En région lausannoise, les refuges actuels violent les convenances, que sont soit l'église Saint Laurent à Lausanne «occupée» depuis six mois pour protéger de l'expulsion une dizaine de migrants, soit le dépôt Heineken «squatté» pour y loger une centaine de migrants pendant l'hiver. Mais les lois des hommes qui protègent la propriété privée et assoient l'autorité de l'Etat ne doivent-elles pas être bravées lorsqu'elles violent les Droits humains? D'autant que ces transgressions ne privent aucun propriétaire de ses droits d'usage, aucun croyant de ses lieux de culte et ne dépossèdent nul contribuable de ses avoirs.
Confronté quotidiennement à ces jeunes qui auraient pu être mes étudiants et ont l'âge de mes enfants, j'ai renoncé à les questionner sur leur vision d'avenir sachant qu'il me suffisait de la déduire de leurs engagements quotidiens. Malgré mon âge et mon passé privilégié, ils m'acceptent comme l'un des leurs, refusant d'évoquer les différences qui nous séparent. Rares sont mes contemporains qui ont cette chance où qui la tentent, tant la «marginalité» les indisposent: il n'y a pas de vieux parmi ces jeunes, à part quelques journalistes en quête de scoops, fonctionnaires acariâtres et policiers fouineurs.
Enrichi à leur contact dans leurs squats, espaces autogérés, jardins alternatifs, sleep-in pour les sans-abri ou bâtiments de fortune pour les migrants, je me sens apte à décrire les moyens inédits qu'ils ont choisis pour construire leur avenir et le nôtre. Si je témoigne ici, c'est que ces jeunes agissent en silence, dans la discrétion, craignant de s'identifier, de se mettre en avant et de donner des leçons à quiconque… Il ont choisi de ne pas causer inutilement à qui n'en a que faire, de ne pas s'imposer, ni parvenir, mais d'agir en choisissant le mode de vie qui leur soit le plus efficace.

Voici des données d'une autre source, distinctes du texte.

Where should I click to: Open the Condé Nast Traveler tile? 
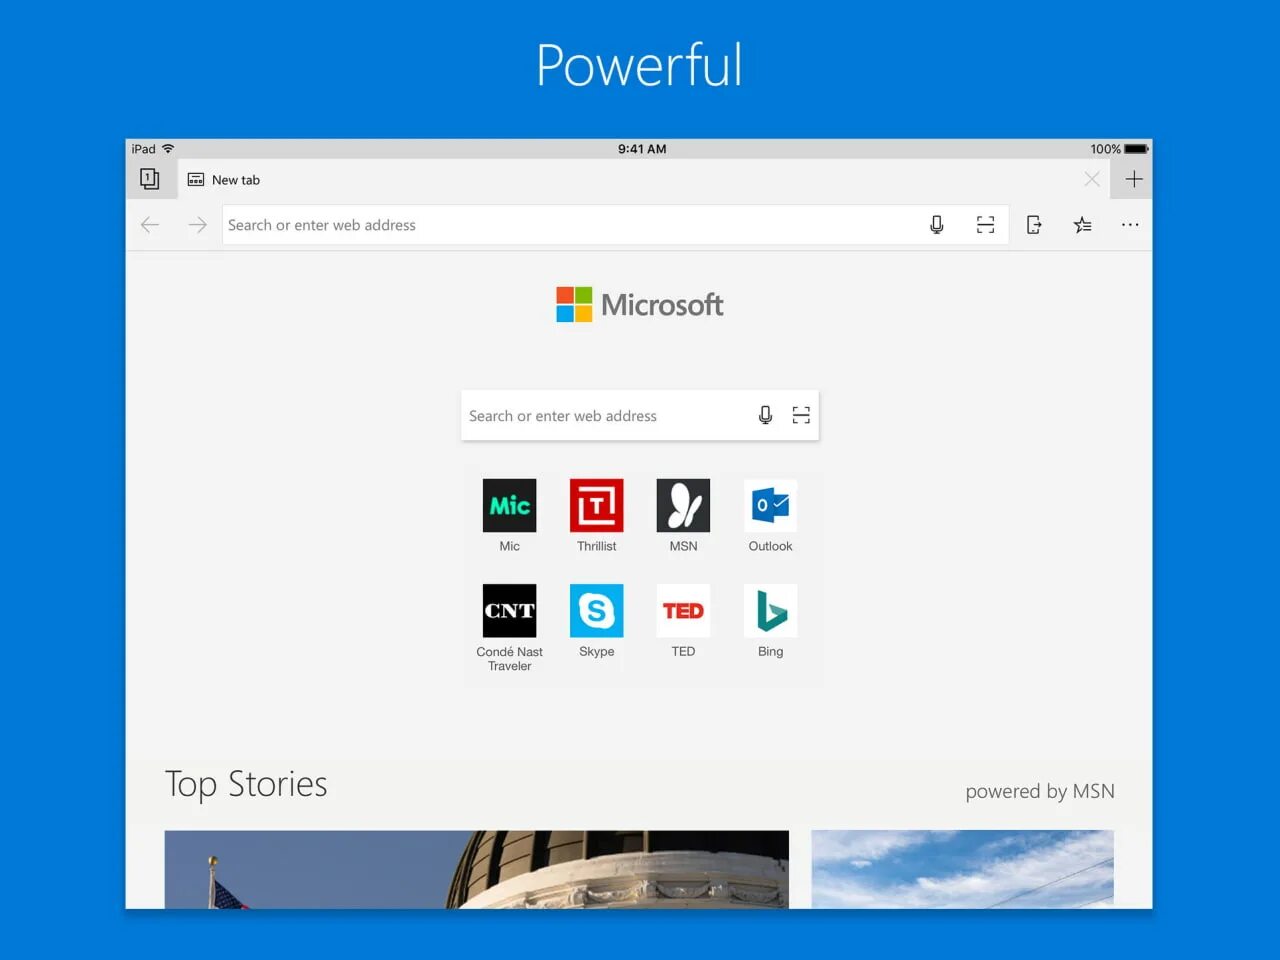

Ils refusent de se soumettre à un emploi et de dépendre d'aides sociales ce qui limiterait leur liberté d'action et leur indépendance. Pour subvenir à leurs besoins et à ceux et celles qu'ils secourent, il leur suffit de se servir dans la corne d'abondance des denrées invendables donc gratuites: aliments déclassés, logements vacants, vêtements récupérés, marchandises de toutes sortes dont le marché ne veut plus et qui encombrent les déchetteries. D'ailleurs, refusant de céder à l'appât des faux besoins dont la société marchande nous accable, ils boudent bidoche, bagnole, business et ne s'en portent que mieux et la nature plus encore! Leur luxe, c'est de se passer d'argent, leur confort, de vivre dignement.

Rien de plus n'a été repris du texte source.